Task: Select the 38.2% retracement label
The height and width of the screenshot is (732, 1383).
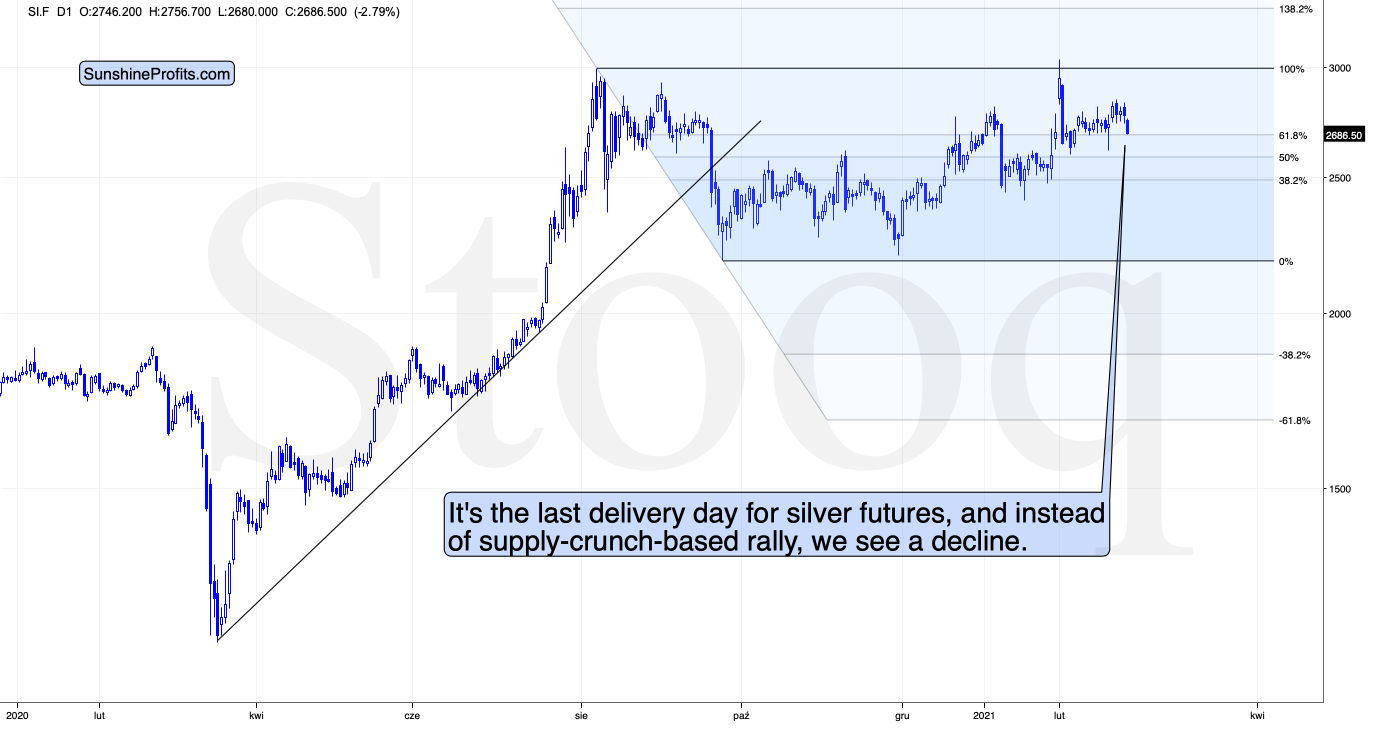Action: coord(1293,181)
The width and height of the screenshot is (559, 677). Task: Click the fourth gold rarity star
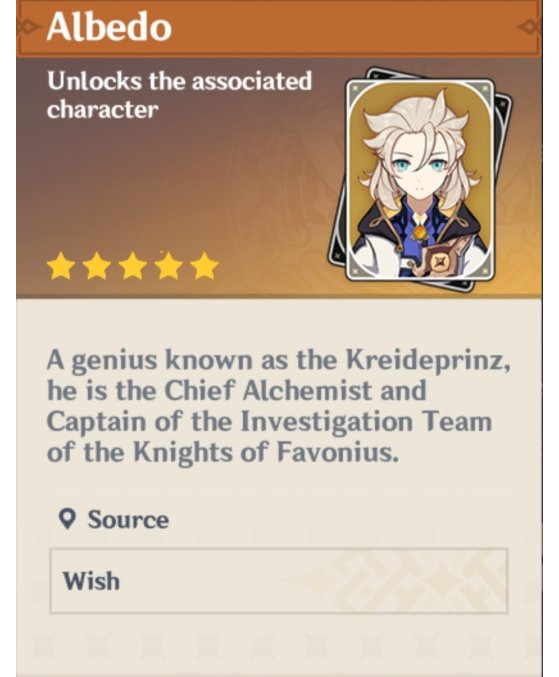[169, 266]
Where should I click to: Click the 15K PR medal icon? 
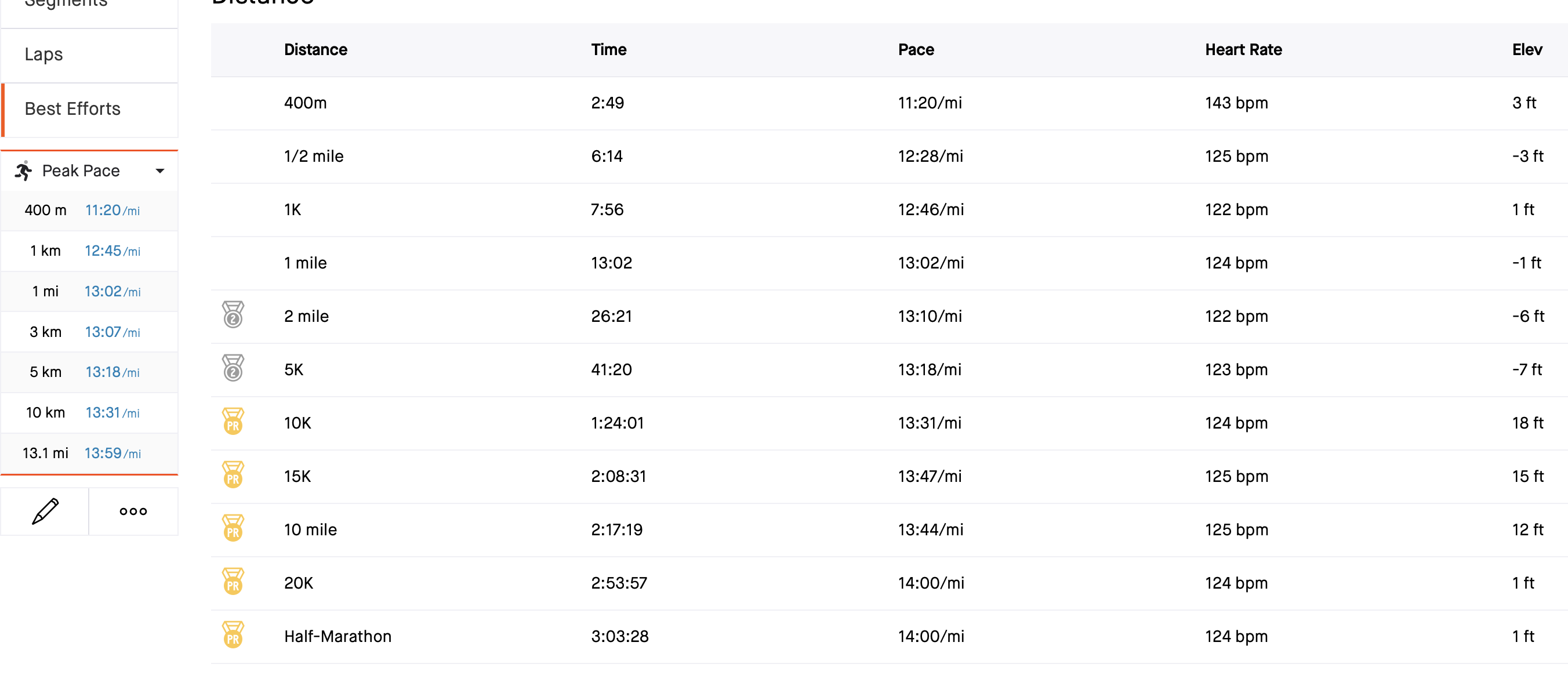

-- WHAT THE TASK ASKS --
Skip the pictures. Return exactly the lines from the one containing "The width and" through the end of the data above, both included, and nothing besides.

-- ANSWER TO THIS EXERCISE --
The width and height of the screenshot is (559, 677). Task: Click the fourth gold rarity star
[169, 266]
Where should I click to: Click the 15K PR medal icon? 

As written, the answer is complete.